TASK TO COMPLETE: Retype the entries below word for word, starting at the line that contains "The image size is (1560, 877)." and ending at the line that contains "The width and height of the screenshot is (1251, 704).", with both of those lines included.

···

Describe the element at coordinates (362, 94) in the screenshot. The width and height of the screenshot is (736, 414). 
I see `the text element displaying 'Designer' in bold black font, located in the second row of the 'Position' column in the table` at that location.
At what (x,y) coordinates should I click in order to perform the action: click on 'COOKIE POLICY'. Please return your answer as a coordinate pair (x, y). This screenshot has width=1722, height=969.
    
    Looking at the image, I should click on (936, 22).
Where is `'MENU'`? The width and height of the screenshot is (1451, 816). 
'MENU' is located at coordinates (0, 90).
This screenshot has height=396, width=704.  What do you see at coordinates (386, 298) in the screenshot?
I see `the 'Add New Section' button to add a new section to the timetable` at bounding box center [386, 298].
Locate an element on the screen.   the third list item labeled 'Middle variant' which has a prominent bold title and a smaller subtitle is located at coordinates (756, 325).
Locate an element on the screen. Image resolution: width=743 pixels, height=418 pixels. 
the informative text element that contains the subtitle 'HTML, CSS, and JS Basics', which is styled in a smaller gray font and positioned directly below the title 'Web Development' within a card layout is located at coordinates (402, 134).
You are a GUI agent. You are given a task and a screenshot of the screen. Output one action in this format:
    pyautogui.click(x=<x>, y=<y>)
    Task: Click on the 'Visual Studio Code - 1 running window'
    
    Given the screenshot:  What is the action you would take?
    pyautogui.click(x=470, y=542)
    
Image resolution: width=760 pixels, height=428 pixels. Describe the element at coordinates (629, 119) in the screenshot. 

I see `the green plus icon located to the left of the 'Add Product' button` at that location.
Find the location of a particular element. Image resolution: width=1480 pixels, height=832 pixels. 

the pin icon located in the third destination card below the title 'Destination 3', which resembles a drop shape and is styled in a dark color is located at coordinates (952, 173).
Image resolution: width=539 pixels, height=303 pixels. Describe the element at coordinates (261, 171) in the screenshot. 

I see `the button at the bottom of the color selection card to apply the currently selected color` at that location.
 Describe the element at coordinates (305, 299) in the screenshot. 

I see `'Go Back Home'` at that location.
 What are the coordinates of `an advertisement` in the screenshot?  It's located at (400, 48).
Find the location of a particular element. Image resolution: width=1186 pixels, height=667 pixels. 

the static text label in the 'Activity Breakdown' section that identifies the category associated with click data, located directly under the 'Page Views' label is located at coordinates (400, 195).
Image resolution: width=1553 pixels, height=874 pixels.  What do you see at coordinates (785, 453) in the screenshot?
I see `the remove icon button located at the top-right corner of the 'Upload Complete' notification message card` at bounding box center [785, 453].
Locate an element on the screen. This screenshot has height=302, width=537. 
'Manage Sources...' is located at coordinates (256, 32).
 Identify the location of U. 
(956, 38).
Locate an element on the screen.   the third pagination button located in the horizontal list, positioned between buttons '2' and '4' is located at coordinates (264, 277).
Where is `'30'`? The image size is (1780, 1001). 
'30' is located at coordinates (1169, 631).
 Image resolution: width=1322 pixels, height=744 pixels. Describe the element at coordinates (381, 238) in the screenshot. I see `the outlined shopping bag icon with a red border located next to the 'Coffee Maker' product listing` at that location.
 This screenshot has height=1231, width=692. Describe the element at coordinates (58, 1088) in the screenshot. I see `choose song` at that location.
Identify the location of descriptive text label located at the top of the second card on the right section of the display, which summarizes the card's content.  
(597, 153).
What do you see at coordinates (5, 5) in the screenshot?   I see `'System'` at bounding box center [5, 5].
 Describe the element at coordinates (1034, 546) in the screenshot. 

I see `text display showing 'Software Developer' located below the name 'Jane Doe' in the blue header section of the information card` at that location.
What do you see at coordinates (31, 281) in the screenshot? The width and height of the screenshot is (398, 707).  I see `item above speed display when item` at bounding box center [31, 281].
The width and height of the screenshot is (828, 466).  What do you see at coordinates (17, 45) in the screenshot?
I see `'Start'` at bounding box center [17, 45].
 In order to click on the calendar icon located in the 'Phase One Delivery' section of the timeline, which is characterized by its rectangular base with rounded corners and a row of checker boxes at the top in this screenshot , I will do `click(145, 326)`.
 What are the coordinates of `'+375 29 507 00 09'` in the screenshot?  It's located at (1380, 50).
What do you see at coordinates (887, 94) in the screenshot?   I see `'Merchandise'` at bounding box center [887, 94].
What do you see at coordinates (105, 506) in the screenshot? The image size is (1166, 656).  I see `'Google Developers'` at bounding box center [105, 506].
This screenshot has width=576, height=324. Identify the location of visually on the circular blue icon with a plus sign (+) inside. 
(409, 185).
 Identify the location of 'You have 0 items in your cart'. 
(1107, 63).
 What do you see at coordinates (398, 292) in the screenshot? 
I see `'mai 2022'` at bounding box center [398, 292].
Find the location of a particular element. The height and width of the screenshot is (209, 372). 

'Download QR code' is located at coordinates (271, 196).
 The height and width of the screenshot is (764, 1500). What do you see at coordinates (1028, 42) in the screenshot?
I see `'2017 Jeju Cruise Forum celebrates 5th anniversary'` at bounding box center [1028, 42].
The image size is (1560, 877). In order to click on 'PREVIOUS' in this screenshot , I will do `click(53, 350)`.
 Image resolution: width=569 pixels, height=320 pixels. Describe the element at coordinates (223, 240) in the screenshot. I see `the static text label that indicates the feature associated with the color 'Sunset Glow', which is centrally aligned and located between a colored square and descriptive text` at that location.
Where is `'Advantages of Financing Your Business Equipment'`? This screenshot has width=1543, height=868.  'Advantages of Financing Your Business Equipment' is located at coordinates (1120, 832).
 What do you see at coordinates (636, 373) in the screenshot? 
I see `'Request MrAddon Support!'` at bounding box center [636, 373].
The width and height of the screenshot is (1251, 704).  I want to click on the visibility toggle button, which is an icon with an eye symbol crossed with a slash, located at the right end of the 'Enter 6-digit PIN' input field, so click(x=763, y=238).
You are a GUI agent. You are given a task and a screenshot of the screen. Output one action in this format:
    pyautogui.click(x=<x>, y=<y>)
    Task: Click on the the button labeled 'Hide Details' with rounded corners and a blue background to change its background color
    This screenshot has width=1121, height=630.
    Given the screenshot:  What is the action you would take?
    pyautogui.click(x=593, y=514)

···

RESULT FOR THIS TASK:
The image size is (1560, 877). In order to click on 'PREVIOUS' in this screenshot , I will do `click(53, 350)`.
 Image resolution: width=569 pixels, height=320 pixels. Describe the element at coordinates (223, 240) in the screenshot. I see `the static text label that indicates the feature associated with the color 'Sunset Glow', which is centrally aligned and located between a colored square and descriptive text` at that location.
Where is `'Advantages of Financing Your Business Equipment'`? This screenshot has width=1543, height=868.  'Advantages of Financing Your Business Equipment' is located at coordinates (1120, 832).
 What do you see at coordinates (636, 373) in the screenshot? 
I see `'Request MrAddon Support!'` at bounding box center [636, 373].
The width and height of the screenshot is (1251, 704).  I want to click on the visibility toggle button, which is an icon with an eye symbol crossed with a slash, located at the right end of the 'Enter 6-digit PIN' input field, so click(x=763, y=238).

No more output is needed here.